Minnesota and Its Missing Moose
Patrick Durkin 03.12.13
When finding mountains of moose droppings and sometimes seeing more moose than whitetails during my past 10 deer seasons in northeastern Minnesota, I assumed the region would forever hold strong moose numbers.
After all, the moose’s horse-size tracks were common in fresh snow, as were chin-high rubs on bark-shredded balsams. I also regularly packed out moose skulls and antlers I found while hunting deer.
Plus, I saw moose regularly. One day this past November, for example, I heard snapping branches and muck-sucking hoofs ahead while sneaking along a black-spruce bog. Instinctively, I half-shouldered my .280 rifle and scanned above and beyond its scope. I relaxed when spotting a cow moose high-stepping through spruce and tag alders, its calf close behind.
What a sight. These homely creatures are tall, dark, and gangly; the closest thing you’ll ever see to Abe Lincoln on four legs. Still, their appearance didn’t shock me. I’d seen more moose sign than deer sign the previous three hours.
But looks can deceive when applied beyond the roughly 10 square miles my friends and I hunt in and around Minnesota’s Boundary Waters Canoe Area Wilderness. Outside our moose hot spot, northeastern Minnesota’s moose numbers have plunged so far that the state’s Department of Natural Resources (DNR) announced in February it was canceling this fall’s moose hunt.
Just so we’re clear, hunting didn’t hurt the moose herd, and closing the season won’t spark its rebound. Hunts since 2007 were limited to bulls, and the state sold only enough tags to reduce the herd by 2 percent.
Although their DNR won’t say it, Minnesotans might never again hunt moose in their state.

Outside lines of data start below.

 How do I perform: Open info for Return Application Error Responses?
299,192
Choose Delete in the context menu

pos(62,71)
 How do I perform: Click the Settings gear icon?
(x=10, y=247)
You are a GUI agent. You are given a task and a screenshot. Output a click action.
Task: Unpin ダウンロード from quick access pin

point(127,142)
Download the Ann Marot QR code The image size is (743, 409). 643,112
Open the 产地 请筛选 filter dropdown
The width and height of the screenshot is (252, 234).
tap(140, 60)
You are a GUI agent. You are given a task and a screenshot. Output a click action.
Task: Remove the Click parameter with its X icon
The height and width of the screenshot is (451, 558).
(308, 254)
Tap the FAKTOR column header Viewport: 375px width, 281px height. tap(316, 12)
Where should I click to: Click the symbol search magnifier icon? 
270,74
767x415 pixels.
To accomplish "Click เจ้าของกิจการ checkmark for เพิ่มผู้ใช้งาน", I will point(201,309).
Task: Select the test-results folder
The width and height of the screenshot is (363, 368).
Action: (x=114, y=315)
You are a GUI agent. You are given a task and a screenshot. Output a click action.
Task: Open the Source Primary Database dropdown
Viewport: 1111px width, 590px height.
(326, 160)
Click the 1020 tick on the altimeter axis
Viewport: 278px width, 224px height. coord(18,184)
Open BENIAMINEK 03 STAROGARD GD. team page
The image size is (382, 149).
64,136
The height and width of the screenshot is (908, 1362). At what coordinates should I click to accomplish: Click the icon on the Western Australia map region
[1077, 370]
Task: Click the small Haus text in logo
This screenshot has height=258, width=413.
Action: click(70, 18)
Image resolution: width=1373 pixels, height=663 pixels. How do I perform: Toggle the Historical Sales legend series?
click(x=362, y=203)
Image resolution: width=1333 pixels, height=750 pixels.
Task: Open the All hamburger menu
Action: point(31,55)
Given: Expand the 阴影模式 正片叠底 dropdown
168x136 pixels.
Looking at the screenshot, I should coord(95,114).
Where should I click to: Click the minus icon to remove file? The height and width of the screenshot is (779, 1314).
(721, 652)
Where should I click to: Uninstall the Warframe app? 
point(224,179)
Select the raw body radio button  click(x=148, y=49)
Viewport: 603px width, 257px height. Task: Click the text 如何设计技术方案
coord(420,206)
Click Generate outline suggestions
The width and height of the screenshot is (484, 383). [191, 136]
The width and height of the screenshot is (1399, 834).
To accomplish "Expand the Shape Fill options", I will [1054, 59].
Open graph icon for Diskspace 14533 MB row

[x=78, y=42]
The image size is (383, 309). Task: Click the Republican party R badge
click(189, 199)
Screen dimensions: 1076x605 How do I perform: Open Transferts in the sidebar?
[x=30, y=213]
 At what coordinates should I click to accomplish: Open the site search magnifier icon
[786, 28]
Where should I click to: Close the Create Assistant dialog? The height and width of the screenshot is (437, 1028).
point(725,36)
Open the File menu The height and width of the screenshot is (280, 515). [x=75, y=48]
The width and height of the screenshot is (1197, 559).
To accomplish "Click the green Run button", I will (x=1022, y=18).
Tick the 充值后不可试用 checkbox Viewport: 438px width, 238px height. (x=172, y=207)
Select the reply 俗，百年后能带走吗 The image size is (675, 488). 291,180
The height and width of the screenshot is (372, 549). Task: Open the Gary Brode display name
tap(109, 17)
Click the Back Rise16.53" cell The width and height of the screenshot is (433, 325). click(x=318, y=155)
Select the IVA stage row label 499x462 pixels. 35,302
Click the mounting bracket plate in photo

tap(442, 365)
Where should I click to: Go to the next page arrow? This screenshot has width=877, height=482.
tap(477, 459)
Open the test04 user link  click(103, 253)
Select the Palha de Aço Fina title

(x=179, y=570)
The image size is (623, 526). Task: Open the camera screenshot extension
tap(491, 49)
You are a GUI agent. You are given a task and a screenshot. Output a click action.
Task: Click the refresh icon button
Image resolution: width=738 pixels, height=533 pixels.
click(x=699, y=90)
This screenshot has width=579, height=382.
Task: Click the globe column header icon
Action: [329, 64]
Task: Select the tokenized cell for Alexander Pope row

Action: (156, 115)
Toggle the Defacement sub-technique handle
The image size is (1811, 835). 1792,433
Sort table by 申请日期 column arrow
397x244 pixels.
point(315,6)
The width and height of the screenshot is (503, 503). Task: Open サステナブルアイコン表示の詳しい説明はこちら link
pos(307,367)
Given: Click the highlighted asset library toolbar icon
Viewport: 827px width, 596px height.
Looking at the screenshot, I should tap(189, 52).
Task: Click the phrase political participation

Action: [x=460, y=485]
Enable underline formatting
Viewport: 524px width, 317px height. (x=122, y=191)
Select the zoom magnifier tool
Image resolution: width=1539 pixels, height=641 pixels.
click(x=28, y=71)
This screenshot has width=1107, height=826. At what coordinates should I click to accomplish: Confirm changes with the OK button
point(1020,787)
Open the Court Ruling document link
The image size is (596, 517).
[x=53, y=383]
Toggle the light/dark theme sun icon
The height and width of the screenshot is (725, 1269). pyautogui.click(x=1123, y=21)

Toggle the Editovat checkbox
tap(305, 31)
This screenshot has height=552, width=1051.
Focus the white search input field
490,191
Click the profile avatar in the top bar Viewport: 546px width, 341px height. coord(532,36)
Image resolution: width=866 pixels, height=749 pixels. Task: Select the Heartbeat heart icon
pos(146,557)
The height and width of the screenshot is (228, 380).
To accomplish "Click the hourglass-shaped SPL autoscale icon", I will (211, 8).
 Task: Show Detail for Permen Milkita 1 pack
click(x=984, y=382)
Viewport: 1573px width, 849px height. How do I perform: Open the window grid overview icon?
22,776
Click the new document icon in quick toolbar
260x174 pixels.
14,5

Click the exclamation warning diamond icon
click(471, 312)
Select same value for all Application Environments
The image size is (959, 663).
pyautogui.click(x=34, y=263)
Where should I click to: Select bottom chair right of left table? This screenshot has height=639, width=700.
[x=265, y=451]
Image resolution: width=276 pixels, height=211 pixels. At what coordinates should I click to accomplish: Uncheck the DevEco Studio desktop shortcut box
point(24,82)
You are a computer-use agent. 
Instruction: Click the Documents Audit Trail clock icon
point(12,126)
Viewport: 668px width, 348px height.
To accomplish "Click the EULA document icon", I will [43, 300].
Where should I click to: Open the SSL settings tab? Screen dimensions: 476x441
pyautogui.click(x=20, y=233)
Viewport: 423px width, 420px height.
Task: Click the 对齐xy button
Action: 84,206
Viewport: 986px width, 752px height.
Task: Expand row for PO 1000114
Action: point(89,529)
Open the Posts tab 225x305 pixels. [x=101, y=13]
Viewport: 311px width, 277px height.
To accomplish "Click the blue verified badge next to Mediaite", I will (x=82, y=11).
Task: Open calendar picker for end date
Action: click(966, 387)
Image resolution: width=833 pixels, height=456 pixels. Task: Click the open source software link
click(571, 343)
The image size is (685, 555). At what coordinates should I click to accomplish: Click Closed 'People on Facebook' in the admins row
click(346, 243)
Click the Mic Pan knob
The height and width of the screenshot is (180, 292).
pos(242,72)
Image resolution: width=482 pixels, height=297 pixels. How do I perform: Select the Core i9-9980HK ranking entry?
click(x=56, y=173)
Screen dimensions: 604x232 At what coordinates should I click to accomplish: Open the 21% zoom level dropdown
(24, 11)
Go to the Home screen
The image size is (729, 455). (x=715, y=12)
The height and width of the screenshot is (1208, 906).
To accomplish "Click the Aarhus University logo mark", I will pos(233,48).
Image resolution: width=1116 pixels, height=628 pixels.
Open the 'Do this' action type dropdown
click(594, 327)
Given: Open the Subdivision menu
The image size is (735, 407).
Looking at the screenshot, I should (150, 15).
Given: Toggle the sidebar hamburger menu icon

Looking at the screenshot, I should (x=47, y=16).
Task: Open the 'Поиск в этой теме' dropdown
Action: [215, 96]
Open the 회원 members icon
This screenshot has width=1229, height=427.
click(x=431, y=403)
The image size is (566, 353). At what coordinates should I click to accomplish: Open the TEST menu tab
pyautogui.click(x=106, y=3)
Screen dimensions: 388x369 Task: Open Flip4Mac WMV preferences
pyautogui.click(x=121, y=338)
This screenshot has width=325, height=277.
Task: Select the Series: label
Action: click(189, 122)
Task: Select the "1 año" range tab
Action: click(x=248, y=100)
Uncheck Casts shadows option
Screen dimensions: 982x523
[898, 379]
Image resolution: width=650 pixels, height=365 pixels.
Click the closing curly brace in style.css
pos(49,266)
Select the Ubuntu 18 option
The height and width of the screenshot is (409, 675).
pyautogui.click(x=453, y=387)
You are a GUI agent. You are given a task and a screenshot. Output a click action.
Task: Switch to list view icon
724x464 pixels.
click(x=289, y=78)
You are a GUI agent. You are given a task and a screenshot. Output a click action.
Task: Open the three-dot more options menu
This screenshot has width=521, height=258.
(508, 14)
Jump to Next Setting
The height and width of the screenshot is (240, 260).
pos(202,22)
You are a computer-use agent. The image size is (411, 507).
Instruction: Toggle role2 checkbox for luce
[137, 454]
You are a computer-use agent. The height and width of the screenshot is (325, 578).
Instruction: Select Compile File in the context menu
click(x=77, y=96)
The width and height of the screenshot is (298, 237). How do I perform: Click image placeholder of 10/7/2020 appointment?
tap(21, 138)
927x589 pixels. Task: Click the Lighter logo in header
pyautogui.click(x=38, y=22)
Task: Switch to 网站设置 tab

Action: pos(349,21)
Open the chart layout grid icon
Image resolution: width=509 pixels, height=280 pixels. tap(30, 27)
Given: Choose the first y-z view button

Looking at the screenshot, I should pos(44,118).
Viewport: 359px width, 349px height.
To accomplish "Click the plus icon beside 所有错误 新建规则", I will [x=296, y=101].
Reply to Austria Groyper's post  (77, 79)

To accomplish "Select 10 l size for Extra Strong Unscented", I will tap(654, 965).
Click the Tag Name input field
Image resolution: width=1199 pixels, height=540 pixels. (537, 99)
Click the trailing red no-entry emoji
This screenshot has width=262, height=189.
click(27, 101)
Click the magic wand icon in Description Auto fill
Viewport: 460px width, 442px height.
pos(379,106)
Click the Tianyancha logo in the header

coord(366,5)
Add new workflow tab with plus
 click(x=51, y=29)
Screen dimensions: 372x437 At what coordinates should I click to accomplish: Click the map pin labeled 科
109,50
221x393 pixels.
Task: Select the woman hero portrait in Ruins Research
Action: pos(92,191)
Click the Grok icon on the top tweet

The last time Minnesota closed the hunt with no timetable for return was 1923, when moose numbered 3,000 statewide, and were beset by poor habitat from rampant logging and wildfires.
As forests regrew the next 50 years, moose returned. Hunting resumed in 1971 in odd-numbered years when moose numbers averaged 5,000 to 8,000 in northwestern and northeastern Minnesota.
The northeastern hunt closed in 1991 but reopened in 1993 as an annual season. The northwestern hunt continued until 1997 when its moose herd crashed. That region’s herd now seems doomed, despite improving habitat.
Meanwhile, the northeastern herd peaked at 8,840 in 2006, but generally suffered gradual, fluctuating declines since 2002. The drop recently worsened. The population estimate this winter was 2,760, a 69 percent plunge from seven years ago. That’s also a decline of 52 percent since 2010 and 35 percent from a year ago.
Unlike the crisis of habitat 90 years ago, this calamity isn’t so easily diagnosed. To learn more, researchers between 2002 and 2008 attached radio-transmitting collars to 150 moose. The results improved the DNR’s aerial surveys, and helped the biologists track moose movements and home-range sizes, as well as survival rates.
Unfortunately, the research couldn’t explain what kills most moose. Of the study’s 89 non-hunting moose deaths from 2002 to 2010, 74 percent remain of unknown cause. Known causes are vehicle collisions, 11 percent; wolves, 10 percent; poaching, 3 percent; and train collisions, 2 percent.
What’s the best guess for the decline? Biologists speculate it’s a deadly combination of chronic health woes and physical stress linked to warmer, shorter winters and hotter, longer summers.
Moose are built for winters and habitats whitetails can’t long tolerate, making the upper Great Lakes’ forests the southern fringe of moose country. Researches believe a moose’s summer coat causes stress in temperatures above 64 degrees, and its winter coat causes stress in temps above 19 degrees. Temperatures in recent summers hit the 80s or 90s for weeks. Likewise, recent winters were among the mildest on record.
All that warmth also unleashed tick infestations. Some dead moose literally crawl with ticks. Estimates of tick numbers on some host moose range from 50,000 to 150,000.
Further, biologists have long hypothesized that moose herds can’t tolerate large deer herds because moose often die from brain worms that deer carry but shed without being harmed. As northern Minnesota’s deer herds increased since the 1980s, it’s possible brain worm problems worsened for moose.
The Minnesota DNR hopes a $1.2 million study launched this winter will help explain the population crash. Researchers recently attached GPS collars to 111 moose to better document their patterns and movements.
The collars also signal if the moose dies. With GPS pinpointing death sites, researchers hope to respond quickly to determine the cause of death before heat or freezing cold destroys vital clues, such as the tracks brain worms cut through tissue.
Explaining a population crash, however, doesn’t mean rebuilding it. Nature, after all, remains beyond our control.